Auto Suspend が有効になっていれば、一定時間クエリを実行しないと自動で停止します。

ワークシートを作成する
次に、SQLを書くための画面を開きます。
ワークスペースとは
Snowflakeでは、SQLを記述・実行する画面を ワークスペースと呼びます。
Snowsightの左メニューから「プロジェクト」→「ワークスペース」 を選択し、「+ 新規追加」を選択します。
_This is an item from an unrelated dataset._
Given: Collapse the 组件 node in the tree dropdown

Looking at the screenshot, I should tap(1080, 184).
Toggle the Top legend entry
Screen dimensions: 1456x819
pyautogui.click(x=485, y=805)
その際にSQLファイルを選択するとSQLが実行できるファイルを開くことができます。

使用するウェアハウスを指定する
ワークシートの上部の家マークをクリックして、使用するウェアハウスを選択します。

初めてのSQLを実行してみる
それでは、実際にSnowflakeでSQLを実行してみます。
最初に実行するおすすめSQL
SELECT CURRENT_VERSION();
このSQLは、Snowflakeのバージョン情報を取得するだけの非常に軽いクエリです。
SQLを実行する
・ワークシートにSQLを入力
・実行ボタンをクリック
正常に実行されると、結果としてSnowflakeのバージョンが表示されます。

これで、Snowflake上でSQLを実行することに成功 です。
SQL実行後に確認しておきたいポイント
SQLを実行した後は、以下の点を軽く確認しておくと理解が深まります。
ウェアハウスの状態
SQL実行後、しばらく操作しないとウェアハウスは自動停止します。
・自動停止する
・再度SQLを実行すると起動する
この動きを一度確認しておくと、Snowflakeの課金モデルが直感的に理解できます。
クエリ履歴
Snowsightでは、実行したSQLの履歴を確認できます。
・いつ
・どのSQLを
・どのウェアハウスで
実行したかを後から追えるため、実務でもよく使う機能です。

まとめ
本記事では、Snowflakeで初めてSQLを実行するまでの流れを解説しました。
・ウェアハウスの起動
・ワークスペースの作成
・SQLの実行
この一連の流れを理解できれば、Snowflakeの学習・検証は一気に進めやすくなります。
今後もこのブログでは、現役データエンジニアの視点でSnowflakeの使い方や実務での考え方を発信していきます。